The tavern stood in a cleared place with miles of forest around it, and a marsh stretching near by. Dusk could not prevent our seeing a few log habitations, one of them decorated with a merchant's sign. We entered among swarming crowds, a little world dropped into the backwoods. This was more surprising because we had just left behind us a sense of wild things gathering to their night haunts, and low savage cries, and visions of moose and deer through far-off arches.
A man who appeared to be the host met us, his sprightly interest in our welfare being tempered by the consciousness of having many guests; and told us the house was full, but he would do what he could for us.
"Why is the house full?" fretted Doctor Chantry. "What right have you, my dear sir, to crowd your house and so insure our discomfort?"

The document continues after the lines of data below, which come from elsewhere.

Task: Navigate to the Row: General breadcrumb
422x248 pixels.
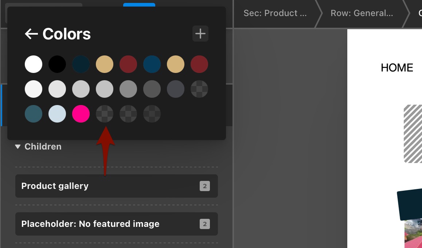Action: (362, 13)
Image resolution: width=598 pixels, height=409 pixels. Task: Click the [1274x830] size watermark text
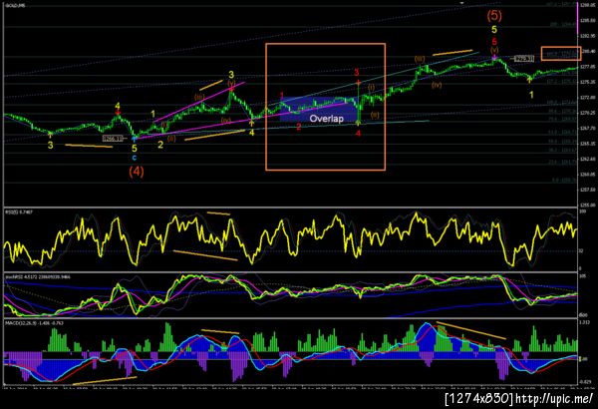pyautogui.click(x=479, y=398)
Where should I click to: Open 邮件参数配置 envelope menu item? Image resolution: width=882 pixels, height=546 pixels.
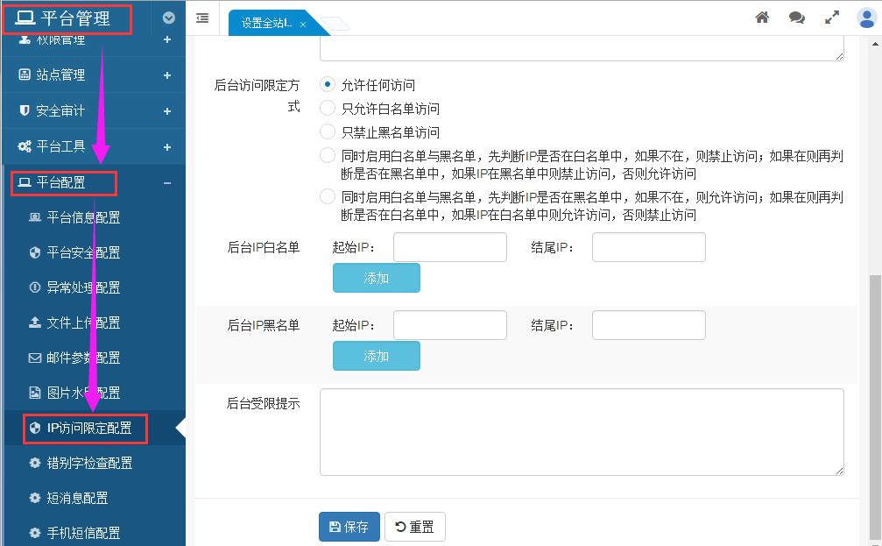tap(83, 358)
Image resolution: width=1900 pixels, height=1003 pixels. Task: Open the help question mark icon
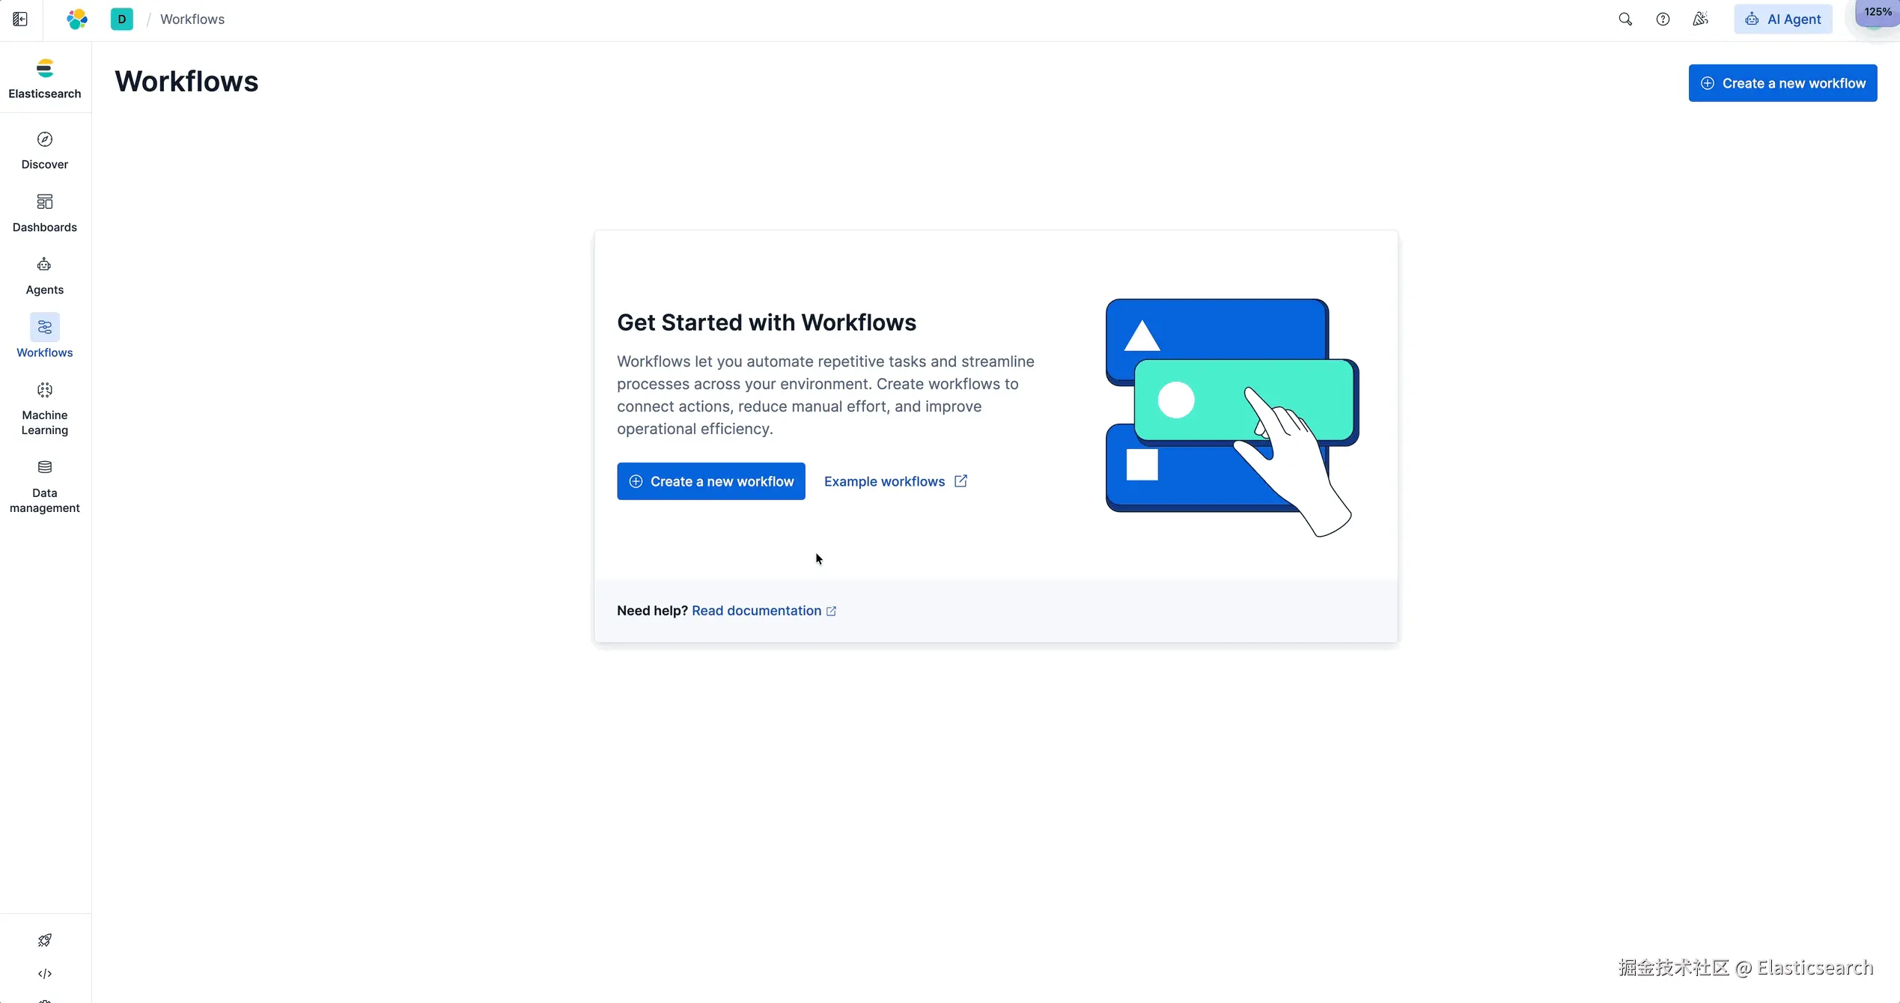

"None at all, sir," answered the host good naturedly. "If you think you can do better, try for lodgings at the store-keeper's."
"The store-keeper's!" Doctor Chantry's hysterical cry turned some attention to us. "I shall do nothing of the kind. I demand the best you have, sir."
"The best I can give you," amended our host. "You see we are very full of politicians from Washington. They crowd to the spring."
My master turned his nose like the inflamed horn of a unicorn against the politicians from Washington, and trotted to the fireplace where blazing knots cheered a great tap-room set with many tables and benches.
And there rested Skenedonk in silent gravity, toasting his moccasins. The Iroquois had long made Saratoga a gathering place, but I thought of this Oneida as abiding in St. Regis village; for our people did not come to the summer hunting in May.
Forgetting that I was a runaway I met him heartily, and the fawn eyes in his bald head beamed their accustomed luster upon me. I asked him where my father and mother and the rest of the tribe were, and he said they had not left St. Regis.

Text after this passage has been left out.